***** Dataset records

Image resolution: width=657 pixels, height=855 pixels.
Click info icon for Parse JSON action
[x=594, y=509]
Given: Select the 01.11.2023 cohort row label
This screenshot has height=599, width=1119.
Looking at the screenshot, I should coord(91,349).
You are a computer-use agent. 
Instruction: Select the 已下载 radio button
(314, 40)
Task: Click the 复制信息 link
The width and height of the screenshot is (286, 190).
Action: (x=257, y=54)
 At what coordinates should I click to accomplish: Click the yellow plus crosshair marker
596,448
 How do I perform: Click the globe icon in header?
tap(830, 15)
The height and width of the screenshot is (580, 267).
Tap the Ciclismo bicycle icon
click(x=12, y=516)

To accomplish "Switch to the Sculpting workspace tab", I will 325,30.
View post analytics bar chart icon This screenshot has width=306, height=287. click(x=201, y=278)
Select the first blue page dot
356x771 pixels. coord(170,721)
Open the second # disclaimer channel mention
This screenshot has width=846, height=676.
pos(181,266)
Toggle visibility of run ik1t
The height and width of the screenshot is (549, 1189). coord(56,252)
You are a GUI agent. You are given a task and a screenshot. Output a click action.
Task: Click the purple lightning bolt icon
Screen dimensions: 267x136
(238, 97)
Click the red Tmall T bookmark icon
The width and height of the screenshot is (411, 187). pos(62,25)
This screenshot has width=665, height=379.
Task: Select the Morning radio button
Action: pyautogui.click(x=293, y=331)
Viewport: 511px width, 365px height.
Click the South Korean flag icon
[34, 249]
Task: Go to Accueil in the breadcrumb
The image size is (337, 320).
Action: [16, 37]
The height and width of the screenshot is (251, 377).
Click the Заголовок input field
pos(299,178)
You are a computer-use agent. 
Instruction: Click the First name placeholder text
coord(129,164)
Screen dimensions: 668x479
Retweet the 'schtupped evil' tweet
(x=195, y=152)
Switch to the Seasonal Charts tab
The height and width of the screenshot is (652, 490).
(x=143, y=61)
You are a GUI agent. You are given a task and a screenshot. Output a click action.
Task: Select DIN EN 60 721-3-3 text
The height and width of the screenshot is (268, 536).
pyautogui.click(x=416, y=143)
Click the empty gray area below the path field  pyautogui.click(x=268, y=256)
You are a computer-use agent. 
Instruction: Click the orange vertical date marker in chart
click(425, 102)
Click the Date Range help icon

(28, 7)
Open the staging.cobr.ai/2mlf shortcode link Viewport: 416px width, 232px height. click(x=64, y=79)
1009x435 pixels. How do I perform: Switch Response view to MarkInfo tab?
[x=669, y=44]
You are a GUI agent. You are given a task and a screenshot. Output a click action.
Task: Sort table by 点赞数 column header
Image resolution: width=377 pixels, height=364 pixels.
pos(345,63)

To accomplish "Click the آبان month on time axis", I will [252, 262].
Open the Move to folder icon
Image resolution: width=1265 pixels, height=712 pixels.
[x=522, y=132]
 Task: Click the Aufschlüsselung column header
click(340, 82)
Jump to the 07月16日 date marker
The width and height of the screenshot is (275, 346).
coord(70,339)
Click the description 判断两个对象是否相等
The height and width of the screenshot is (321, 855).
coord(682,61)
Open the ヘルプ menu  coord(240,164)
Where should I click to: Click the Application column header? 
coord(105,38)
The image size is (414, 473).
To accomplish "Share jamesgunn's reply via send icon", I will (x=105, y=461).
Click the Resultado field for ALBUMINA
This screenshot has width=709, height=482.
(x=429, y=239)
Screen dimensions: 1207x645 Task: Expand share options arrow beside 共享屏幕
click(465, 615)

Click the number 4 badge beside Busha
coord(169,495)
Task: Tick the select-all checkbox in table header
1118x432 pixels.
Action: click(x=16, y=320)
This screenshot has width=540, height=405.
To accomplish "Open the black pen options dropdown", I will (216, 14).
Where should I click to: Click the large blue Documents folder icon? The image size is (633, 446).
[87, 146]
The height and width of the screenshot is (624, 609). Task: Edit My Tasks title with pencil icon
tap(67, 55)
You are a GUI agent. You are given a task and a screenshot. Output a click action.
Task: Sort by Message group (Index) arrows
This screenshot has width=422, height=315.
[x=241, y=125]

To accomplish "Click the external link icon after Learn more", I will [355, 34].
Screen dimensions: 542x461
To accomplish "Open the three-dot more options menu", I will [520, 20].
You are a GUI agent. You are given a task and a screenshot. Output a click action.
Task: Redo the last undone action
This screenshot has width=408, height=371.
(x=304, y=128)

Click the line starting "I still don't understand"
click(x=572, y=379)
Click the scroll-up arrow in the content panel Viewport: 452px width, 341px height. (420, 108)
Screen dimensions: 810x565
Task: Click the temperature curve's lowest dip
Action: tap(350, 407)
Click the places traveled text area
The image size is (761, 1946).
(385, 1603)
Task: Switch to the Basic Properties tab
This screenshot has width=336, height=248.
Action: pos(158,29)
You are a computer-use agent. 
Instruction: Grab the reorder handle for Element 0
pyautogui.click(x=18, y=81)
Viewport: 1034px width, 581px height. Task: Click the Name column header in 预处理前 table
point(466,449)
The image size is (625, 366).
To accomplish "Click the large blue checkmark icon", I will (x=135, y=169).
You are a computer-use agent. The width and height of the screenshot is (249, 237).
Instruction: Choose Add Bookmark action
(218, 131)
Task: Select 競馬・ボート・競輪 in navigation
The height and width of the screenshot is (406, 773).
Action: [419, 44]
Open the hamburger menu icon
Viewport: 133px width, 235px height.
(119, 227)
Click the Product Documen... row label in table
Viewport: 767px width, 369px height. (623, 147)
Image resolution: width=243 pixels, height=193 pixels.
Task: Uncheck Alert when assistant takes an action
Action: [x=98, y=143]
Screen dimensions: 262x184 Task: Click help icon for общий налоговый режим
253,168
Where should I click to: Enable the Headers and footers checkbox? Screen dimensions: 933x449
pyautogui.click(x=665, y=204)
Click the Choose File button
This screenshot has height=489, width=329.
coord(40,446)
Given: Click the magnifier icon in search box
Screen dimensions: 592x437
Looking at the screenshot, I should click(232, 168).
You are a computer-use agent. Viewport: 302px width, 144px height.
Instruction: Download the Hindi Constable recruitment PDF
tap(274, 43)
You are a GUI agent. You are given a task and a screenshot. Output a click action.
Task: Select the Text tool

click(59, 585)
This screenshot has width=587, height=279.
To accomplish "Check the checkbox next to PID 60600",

**********

=== Directions ===
Line by line, please copy the listing exactly.

=== Finished task ===
Image resolution: width=657 pixels, height=855 pixels.
Click info icon for Parse JSON action
[x=594, y=509]
Given: Select the 01.11.2023 cohort row label
This screenshot has height=599, width=1119.
Looking at the screenshot, I should coord(91,349).
You are a computer-use agent. 
Instruction: Select the 已下载 radio button
(314, 40)
Task: Click the 复制信息 link
The width and height of the screenshot is (286, 190).
Action: (x=257, y=54)
 At what coordinates should I click to accomplish: Click the yellow plus crosshair marker
596,448
 How do I perform: Click the globe icon in header?
tap(830, 15)
The height and width of the screenshot is (580, 267).
Tap the Ciclismo bicycle icon
click(x=12, y=516)

To accomplish "Switch to the Sculpting workspace tab", I will 325,30.
View post analytics bar chart icon This screenshot has width=306, height=287. click(x=201, y=278)
Select the first blue page dot
356x771 pixels. coord(170,721)
Open the second # disclaimer channel mention
This screenshot has width=846, height=676.
pos(181,266)
Toggle visibility of run ik1t
The height and width of the screenshot is (549, 1189). coord(56,252)
You are a GUI agent. You are given a task and a screenshot. Output a click action.
Task: Click the purple lightning bolt icon
Screen dimensions: 267x136
(238, 97)
Click the red Tmall T bookmark icon
The width and height of the screenshot is (411, 187). pos(62,25)
This screenshot has width=665, height=379.
Task: Select the Morning radio button
Action: pyautogui.click(x=293, y=331)
Viewport: 511px width, 365px height.
Click the South Korean flag icon
[34, 249]
Task: Go to Accueil in the breadcrumb
The image size is (337, 320).
Action: [16, 37]
The height and width of the screenshot is (251, 377).
Click the Заголовок input field
pos(299,178)
You are a computer-use agent. 
Instruction: Click the First name placeholder text
coord(129,164)
Screen dimensions: 668x479
Retweet the 'schtupped evil' tweet
(x=195, y=152)
Switch to the Seasonal Charts tab
The height and width of the screenshot is (652, 490).
(x=143, y=61)
You are a GUI agent. You are given a task and a screenshot. Output a click action.
Task: Select DIN EN 60 721-3-3 text
The height and width of the screenshot is (268, 536).
pyautogui.click(x=416, y=143)
Click the empty gray area below the path field  pyautogui.click(x=268, y=256)
You are a computer-use agent. 
Instruction: Click the orange vertical date marker in chart
click(425, 102)
Click the Date Range help icon

(28, 7)
Open the staging.cobr.ai/2mlf shortcode link Viewport: 416px width, 232px height. click(x=64, y=79)
1009x435 pixels. How do I perform: Switch Response view to MarkInfo tab?
[x=669, y=44]
You are a GUI agent. You are given a task and a screenshot. Output a click action.
Task: Sort table by 点赞数 column header
Image resolution: width=377 pixels, height=364 pixels.
pos(345,63)

To accomplish "Click the آبان month on time axis", I will [252, 262].
Open the Move to folder icon
Image resolution: width=1265 pixels, height=712 pixels.
[x=522, y=132]
 Task: Click the Aufschlüsselung column header
click(340, 82)
Jump to the 07月16日 date marker
The width and height of the screenshot is (275, 346).
coord(70,339)
Click the description 判断两个对象是否相等
The height and width of the screenshot is (321, 855).
coord(682,61)
Open the ヘルプ menu  coord(240,164)
Where should I click to: Click the Application column header? 
coord(105,38)
The image size is (414, 473).
To accomplish "Share jamesgunn's reply via send icon", I will (x=105, y=461).
Click the Resultado field for ALBUMINA
This screenshot has width=709, height=482.
(x=429, y=239)
Screen dimensions: 1207x645 Task: Expand share options arrow beside 共享屏幕
click(465, 615)

Click the number 4 badge beside Busha
coord(169,495)
Task: Tick the select-all checkbox in table header
1118x432 pixels.
Action: click(x=16, y=320)
This screenshot has width=540, height=405.
To accomplish "Open the black pen options dropdown", I will (216, 14).
Where should I click to: Click the large blue Documents folder icon? The image size is (633, 446).
[87, 146]
The height and width of the screenshot is (624, 609). Task: Edit My Tasks title with pencil icon
tap(67, 55)
You are a GUI agent. You are given a task and a screenshot. Output a click action.
Task: Sort by Message group (Index) arrows
This screenshot has width=422, height=315.
[x=241, y=125]

To accomplish "Click the external link icon after Learn more", I will [355, 34].
Screen dimensions: 542x461
To accomplish "Open the three-dot more options menu", I will [520, 20].
You are a GUI agent. You are given a task and a screenshot. Output a click action.
Task: Redo the last undone action
This screenshot has width=408, height=371.
(x=304, y=128)

Click the line starting "I still don't understand"
click(x=572, y=379)
Click the scroll-up arrow in the content panel Viewport: 452px width, 341px height. (420, 108)
Screen dimensions: 810x565
Task: Click the temperature curve's lowest dip
Action: tap(350, 407)
Click the places traveled text area
The image size is (761, 1946).
(385, 1603)
Task: Switch to the Basic Properties tab
This screenshot has width=336, height=248.
Action: pos(158,29)
You are a computer-use agent. 
Instruction: Grab the reorder handle for Element 0
pyautogui.click(x=18, y=81)
Viewport: 1034px width, 581px height. Task: Click the Name column header in 预处理前 table
point(466,449)
The image size is (625, 366).
To accomplish "Click the large blue checkmark icon", I will (x=135, y=169).
You are a computer-use agent. The width and height of the screenshot is (249, 237).
Instruction: Choose Add Bookmark action
(218, 131)
Task: Select 競馬・ボート・競輪 in navigation
The height and width of the screenshot is (406, 773).
Action: [419, 44]
Open the hamburger menu icon
Viewport: 133px width, 235px height.
(119, 227)
Click the Product Documen... row label in table
Viewport: 767px width, 369px height. (623, 147)
Image resolution: width=243 pixels, height=193 pixels.
Task: Uncheck Alert when assistant takes an action
Action: [x=98, y=143]
Screen dimensions: 262x184 Task: Click help icon for общий налоговый режим
253,168
Where should I click to: Enable the Headers and footers checkbox? Screen dimensions: 933x449
pyautogui.click(x=665, y=204)
Click the Choose File button
This screenshot has height=489, width=329.
coord(40,446)
Given: Click the magnifier icon in search box
Screen dimensions: 592x437
Looking at the screenshot, I should click(232, 168).
You are a computer-use agent. Viewport: 302px width, 144px height.
Instruction: Download the Hindi Constable recruitment PDF
tap(274, 43)
You are a GUI agent. You are given a task and a screenshot. Output a click action.
Task: Select the Text tool

click(59, 585)
This screenshot has width=587, height=279.
To accomplish "Check the checkbox next to PID 60600",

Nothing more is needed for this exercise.